Statistical analysis The variances and significance analysis by Wilcoxon’s and Student’s test were calculated. Fisher’s exact test to compare the frequency of positive results was used in the tested groups.
Results The immunocytochemical examinations indicated an evident cytoplasmatic reactivity in neurons of spinal cord anterior horns (Fig. 1). No reactivity in the other spinal cord cell and structures was present. In ALS there was a positive reaction for 82 kD, 70 kD, 55 kD and 40 kD in 80.7%, 80.6%, 59.7% and 19.2% of patients, respectively. There were significant differences in reactivity against the 70 kD and 55 kD proteins when the severe and mild ALS groups were compared (Fig. 2, Table I). The auto-antibodies against the 70 kDa protein (neurofilament 68) appeared also to be more frequent in the severe ALS group than in the milder cases (Table II). In control CSF traces of reactivity against the 55 kD, 70 kD and 82 kD proteins were present.

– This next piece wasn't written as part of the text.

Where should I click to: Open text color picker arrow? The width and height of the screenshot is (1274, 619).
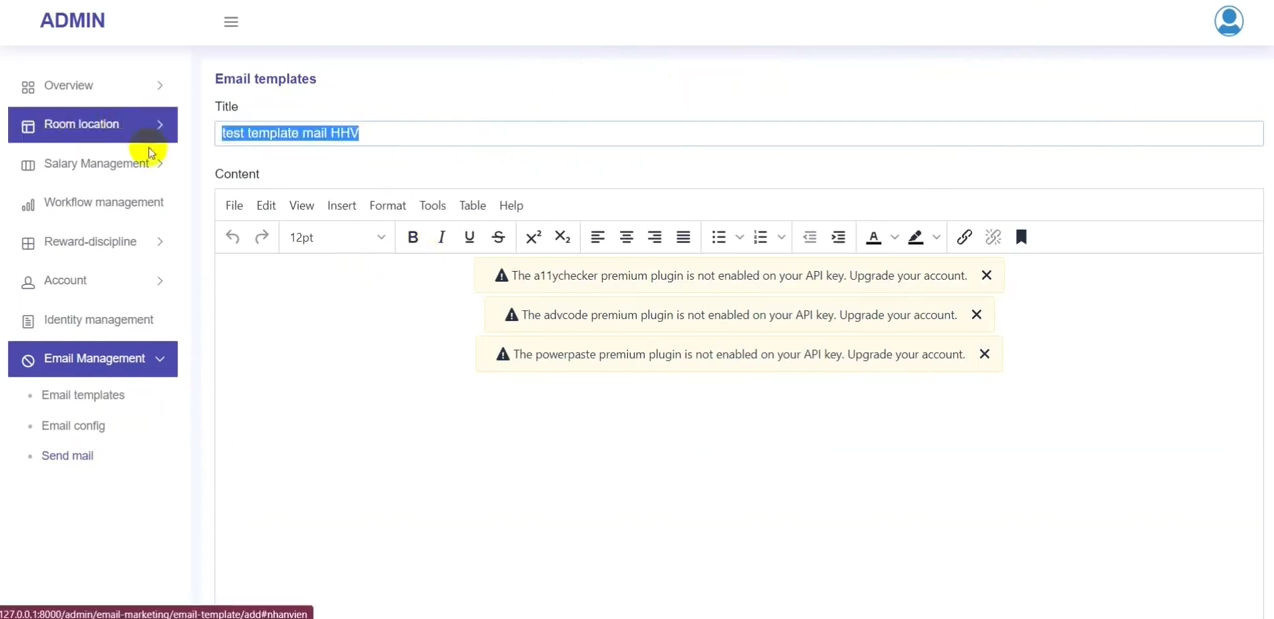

They appeared in 5%, 20% and 10% of tested normal CSF samples. In the serum of 30% of the severe ALS group traces (0.3+0.2 mm x 10-4 OD) of anti-70 kD protein antibodies were observed. In control serum no reactivity was observed.
The reactive bands of the spinal cord cell proteins in the presence of CSF of the ALS patients were identified immunochemically as a-actinin, neurofilament 68, desmin and actin. No correlation between age, sex, disease duration and antibody reactivity and the frequency of their appearance was present.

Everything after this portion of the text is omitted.